• [Instructions to follow]:
Given the records below, would you repeat exactly the lines that begin at the one containing "chevy (422, 2488)" and end at the one containing "[Mail] (563, 1141)", inclusive?

• [Dataset content]:
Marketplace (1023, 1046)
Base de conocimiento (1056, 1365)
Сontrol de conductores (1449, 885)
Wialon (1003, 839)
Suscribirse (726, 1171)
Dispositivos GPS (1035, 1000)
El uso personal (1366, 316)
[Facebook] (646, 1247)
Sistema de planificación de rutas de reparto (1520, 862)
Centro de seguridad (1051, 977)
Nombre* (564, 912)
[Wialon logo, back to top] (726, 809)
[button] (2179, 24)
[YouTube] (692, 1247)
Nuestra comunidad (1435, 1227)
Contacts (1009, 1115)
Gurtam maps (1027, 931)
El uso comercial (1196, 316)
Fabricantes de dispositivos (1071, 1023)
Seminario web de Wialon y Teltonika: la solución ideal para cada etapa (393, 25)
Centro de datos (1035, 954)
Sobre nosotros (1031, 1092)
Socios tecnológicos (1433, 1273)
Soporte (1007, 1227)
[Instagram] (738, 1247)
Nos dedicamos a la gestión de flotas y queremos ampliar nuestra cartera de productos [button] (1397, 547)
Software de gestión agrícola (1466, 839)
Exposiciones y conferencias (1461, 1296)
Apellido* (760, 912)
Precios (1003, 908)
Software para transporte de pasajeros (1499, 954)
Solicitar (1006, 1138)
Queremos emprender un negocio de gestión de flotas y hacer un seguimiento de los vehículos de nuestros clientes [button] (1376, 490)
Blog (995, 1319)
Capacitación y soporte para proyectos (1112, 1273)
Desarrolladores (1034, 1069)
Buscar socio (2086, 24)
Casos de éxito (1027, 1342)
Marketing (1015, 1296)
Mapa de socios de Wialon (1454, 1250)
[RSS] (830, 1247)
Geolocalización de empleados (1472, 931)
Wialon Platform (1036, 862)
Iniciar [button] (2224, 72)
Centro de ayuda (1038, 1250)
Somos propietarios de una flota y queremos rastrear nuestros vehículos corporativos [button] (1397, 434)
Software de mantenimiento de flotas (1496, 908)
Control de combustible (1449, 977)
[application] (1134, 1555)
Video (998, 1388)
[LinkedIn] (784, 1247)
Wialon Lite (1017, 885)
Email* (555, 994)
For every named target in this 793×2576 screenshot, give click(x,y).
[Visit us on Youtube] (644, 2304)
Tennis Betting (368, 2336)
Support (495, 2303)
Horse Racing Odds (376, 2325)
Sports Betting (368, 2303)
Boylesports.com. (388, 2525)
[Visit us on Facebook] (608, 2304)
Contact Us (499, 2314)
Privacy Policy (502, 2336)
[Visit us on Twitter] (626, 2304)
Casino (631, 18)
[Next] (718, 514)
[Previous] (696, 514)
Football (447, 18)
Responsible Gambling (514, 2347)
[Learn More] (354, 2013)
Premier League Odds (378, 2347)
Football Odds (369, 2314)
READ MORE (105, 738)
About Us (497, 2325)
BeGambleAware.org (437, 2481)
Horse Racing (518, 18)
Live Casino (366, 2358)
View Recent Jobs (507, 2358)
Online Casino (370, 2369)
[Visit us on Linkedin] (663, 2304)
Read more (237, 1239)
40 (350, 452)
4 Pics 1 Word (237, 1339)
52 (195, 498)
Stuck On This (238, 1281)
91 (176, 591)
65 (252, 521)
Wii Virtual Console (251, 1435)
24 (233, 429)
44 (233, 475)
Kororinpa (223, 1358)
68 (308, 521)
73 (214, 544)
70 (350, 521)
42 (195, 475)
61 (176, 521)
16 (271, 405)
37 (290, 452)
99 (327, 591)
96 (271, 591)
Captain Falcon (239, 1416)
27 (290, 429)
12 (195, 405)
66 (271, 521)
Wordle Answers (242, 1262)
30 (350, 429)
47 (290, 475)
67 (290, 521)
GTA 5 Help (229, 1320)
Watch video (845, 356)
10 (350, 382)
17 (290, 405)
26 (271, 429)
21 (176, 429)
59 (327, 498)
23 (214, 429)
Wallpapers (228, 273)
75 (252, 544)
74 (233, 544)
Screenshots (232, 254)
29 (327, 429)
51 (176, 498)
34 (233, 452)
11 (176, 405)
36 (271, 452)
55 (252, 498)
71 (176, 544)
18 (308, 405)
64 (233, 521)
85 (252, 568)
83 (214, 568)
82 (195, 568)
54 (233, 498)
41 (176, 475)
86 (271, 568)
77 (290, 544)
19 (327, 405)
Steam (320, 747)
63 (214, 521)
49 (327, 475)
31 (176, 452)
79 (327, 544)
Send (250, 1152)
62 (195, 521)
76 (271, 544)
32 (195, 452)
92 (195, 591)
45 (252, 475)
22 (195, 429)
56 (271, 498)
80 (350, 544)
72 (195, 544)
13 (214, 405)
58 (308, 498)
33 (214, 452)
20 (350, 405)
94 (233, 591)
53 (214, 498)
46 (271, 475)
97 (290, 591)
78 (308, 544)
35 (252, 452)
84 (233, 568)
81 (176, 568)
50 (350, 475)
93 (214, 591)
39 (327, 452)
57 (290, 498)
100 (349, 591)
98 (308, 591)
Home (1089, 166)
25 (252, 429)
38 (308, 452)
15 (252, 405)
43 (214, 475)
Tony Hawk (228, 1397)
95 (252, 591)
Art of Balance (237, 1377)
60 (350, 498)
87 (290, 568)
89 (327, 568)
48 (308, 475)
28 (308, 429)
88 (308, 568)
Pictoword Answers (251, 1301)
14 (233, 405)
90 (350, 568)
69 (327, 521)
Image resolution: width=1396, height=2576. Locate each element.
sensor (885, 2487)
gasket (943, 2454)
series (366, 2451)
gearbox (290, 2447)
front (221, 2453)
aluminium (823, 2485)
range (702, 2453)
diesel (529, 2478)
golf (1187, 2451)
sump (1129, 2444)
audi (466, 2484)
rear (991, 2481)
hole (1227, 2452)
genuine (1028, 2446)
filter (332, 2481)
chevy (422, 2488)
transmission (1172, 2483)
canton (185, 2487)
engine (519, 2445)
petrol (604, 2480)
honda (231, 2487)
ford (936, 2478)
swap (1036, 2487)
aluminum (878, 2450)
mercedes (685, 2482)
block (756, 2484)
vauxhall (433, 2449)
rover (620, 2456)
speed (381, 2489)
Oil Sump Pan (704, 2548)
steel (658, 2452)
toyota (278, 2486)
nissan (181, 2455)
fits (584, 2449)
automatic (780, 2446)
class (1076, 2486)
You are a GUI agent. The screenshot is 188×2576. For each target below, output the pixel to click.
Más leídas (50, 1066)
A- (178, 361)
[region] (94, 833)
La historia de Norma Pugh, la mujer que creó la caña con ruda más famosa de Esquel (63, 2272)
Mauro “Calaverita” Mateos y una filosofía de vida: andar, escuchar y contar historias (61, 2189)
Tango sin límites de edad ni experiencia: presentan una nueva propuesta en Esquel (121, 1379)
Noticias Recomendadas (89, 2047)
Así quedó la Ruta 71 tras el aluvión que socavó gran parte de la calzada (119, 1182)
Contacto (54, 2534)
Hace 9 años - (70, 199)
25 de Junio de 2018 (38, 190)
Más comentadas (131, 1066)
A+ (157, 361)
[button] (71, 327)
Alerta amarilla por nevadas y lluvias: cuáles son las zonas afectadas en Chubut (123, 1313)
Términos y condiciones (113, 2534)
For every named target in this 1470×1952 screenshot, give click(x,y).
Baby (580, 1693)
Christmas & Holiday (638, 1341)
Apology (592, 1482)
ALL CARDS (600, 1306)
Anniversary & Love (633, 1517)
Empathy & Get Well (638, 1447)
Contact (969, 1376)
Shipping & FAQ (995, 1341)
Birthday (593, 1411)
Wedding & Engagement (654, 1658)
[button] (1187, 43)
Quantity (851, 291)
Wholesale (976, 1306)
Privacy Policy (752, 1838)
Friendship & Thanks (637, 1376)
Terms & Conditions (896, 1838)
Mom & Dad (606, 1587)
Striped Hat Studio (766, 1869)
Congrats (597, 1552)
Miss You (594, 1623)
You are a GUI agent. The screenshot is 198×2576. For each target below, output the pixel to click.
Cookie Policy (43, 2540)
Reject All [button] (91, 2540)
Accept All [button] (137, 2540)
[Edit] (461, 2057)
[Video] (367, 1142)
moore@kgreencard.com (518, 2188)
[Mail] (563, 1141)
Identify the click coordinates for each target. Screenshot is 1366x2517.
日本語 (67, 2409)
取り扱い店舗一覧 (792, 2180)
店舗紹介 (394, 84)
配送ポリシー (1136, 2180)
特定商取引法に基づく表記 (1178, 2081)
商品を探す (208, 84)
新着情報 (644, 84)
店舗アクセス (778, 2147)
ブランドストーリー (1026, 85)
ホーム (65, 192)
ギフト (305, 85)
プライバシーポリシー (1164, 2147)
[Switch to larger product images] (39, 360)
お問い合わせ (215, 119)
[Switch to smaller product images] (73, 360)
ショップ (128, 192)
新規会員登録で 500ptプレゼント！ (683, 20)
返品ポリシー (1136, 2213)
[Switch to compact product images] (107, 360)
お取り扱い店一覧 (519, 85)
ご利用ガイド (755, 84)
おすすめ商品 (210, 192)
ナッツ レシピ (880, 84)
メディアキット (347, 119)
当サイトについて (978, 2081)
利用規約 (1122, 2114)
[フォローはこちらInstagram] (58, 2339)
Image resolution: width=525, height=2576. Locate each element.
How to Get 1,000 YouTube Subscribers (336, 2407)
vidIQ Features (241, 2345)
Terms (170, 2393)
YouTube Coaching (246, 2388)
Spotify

• [Task response]:
chevy (422, 2488)
transmission (1172, 2483)
canton (185, 2487)
engine (519, 2445)
petrol (604, 2480)
honda (231, 2487)
ford (936, 2478)
swap (1036, 2487)
aluminum (878, 2450)
mercedes (685, 2482)
block (756, 2484)
vauxhall (433, 2449)
rover (620, 2456)
speed (381, 2489)
Oil Sump Pan (704, 2548)
steel (658, 2452)
toyota (278, 2486)
nissan (181, 2455)
fits (584, 2449)
automatic (780, 2446)
class (1076, 2486)
You are a GUI agent. The screenshot is 188×2576. For each target below, output the pixel to click.
Más leídas (50, 1066)
A- (178, 361)
[region] (94, 833)
La historia de Norma Pugh, la mujer que creó la caña con ruda más famosa de Esquel (63, 2272)
Mauro “Calaverita” Mateos y una filosofía de vida: andar, escuchar y contar historias (61, 2189)
Tango sin límites de edad ni experiencia: presentan una nueva propuesta en Esquel (121, 1379)
Noticias Recomendadas (89, 2047)
Así quedó la Ruta 71 tras el aluvión que socavó gran parte de la calzada (119, 1182)
Contacto (54, 2534)
Hace 9 años - (70, 199)
25 de Junio de 2018 (38, 190)
Más comentadas (131, 1066)
A+ (157, 361)
[button] (71, 327)
Alerta amarilla por nevadas y lluvias: cuáles son las zonas afectadas en Chubut (123, 1313)
Términos y condiciones (113, 2534)
For every named target in this 1470×1952 screenshot, give click(x,y).
Baby (580, 1693)
Christmas & Holiday (638, 1341)
Apology (592, 1482)
ALL CARDS (600, 1306)
Anniversary & Love (633, 1517)
Empathy & Get Well (638, 1447)
Contact (969, 1376)
Shipping & FAQ (995, 1341)
Birthday (593, 1411)
Wedding & Engagement (654, 1658)
[button] (1187, 43)
Quantity (851, 291)
Wholesale (976, 1306)
Privacy Policy (752, 1838)
Friendship & Thanks (637, 1376)
Terms & Conditions (896, 1838)
Mom & Dad (606, 1587)
Striped Hat Studio (766, 1869)
Congrats (597, 1552)
Miss You (594, 1623)
You are a GUI agent. The screenshot is 198×2576. For each target below, output the pixel to click.
Cookie Policy (43, 2540)
Reject All [button] (91, 2540)
Accept All [button] (137, 2540)
[Edit] (461, 2057)
[Video] (367, 1142)
moore@kgreencard.com (518, 2188)
[Mail] (563, 1141)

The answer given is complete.